§ **SOURCE RECORDS**:
*-*-*

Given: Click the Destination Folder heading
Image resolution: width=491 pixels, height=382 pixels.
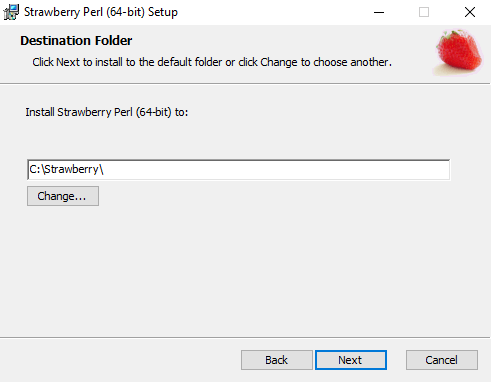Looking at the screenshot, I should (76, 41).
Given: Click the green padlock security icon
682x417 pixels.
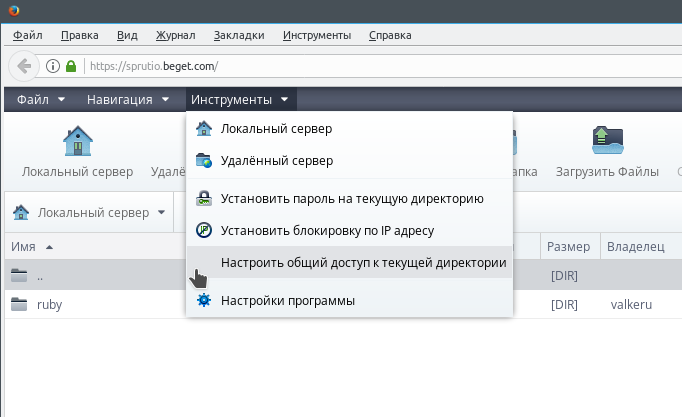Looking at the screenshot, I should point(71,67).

*-*-*

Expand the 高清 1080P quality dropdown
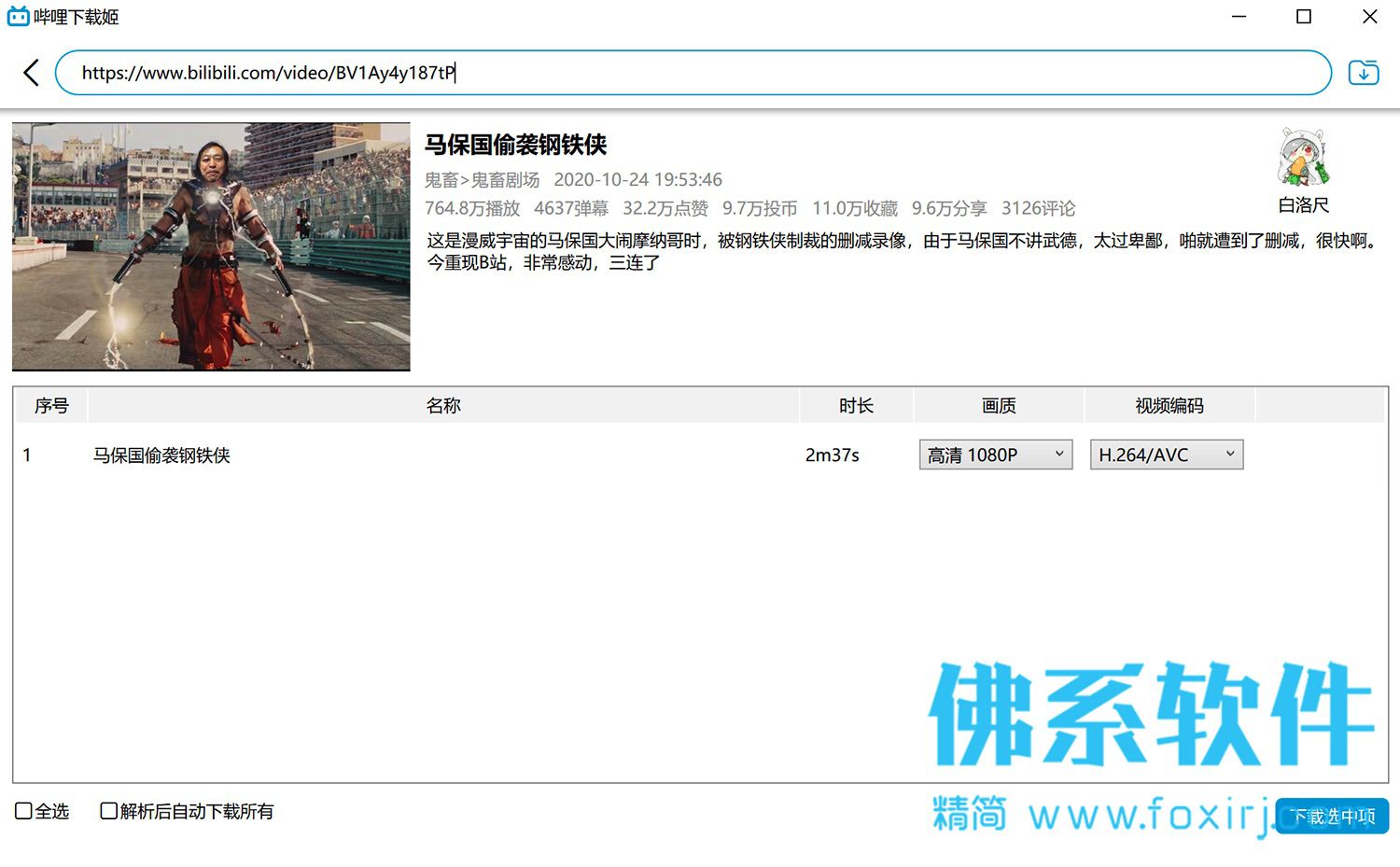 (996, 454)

*-*-*

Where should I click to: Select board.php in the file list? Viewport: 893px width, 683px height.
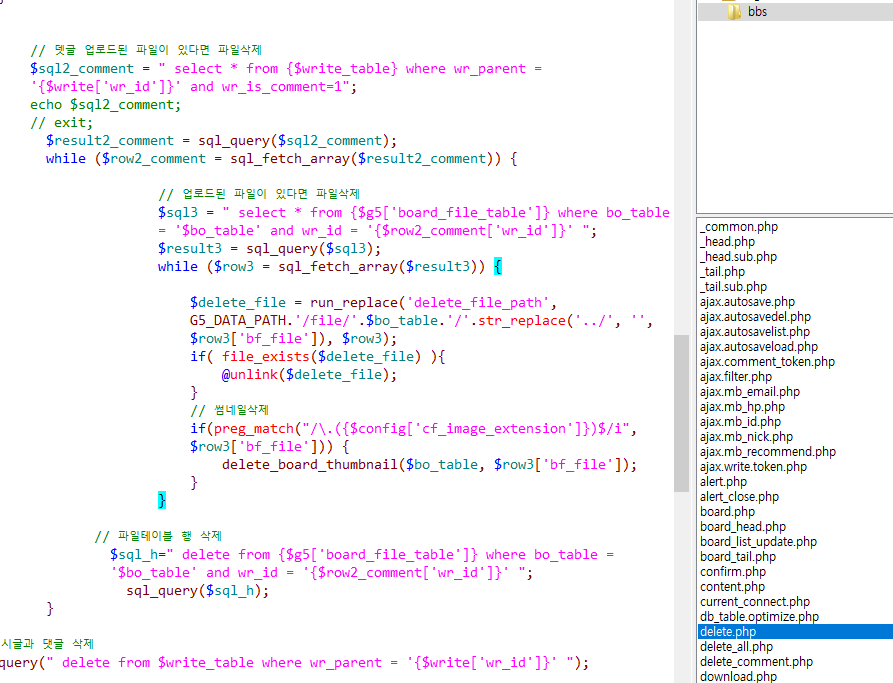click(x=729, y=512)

*-*-*

Format every line from the one containing "Given: Click the Destination Folder heading" down to the one containing "Looking at the screenshot, I should point(71,67).", inclusive, as a JSON list of strings with one string per line and blank lines omitted. Leave the pictures out of the answer.

§ **PROBLEM SOLUTION**:
[
  "Given: Click the Destination Folder heading",
  "Image resolution: width=491 pixels, height=382 pixels.",
  "Looking at the screenshot, I should (76, 41).",
  "Given: Click the green padlock security icon",
  "682x417 pixels.",
  "Looking at the screenshot, I should point(71,67)."
]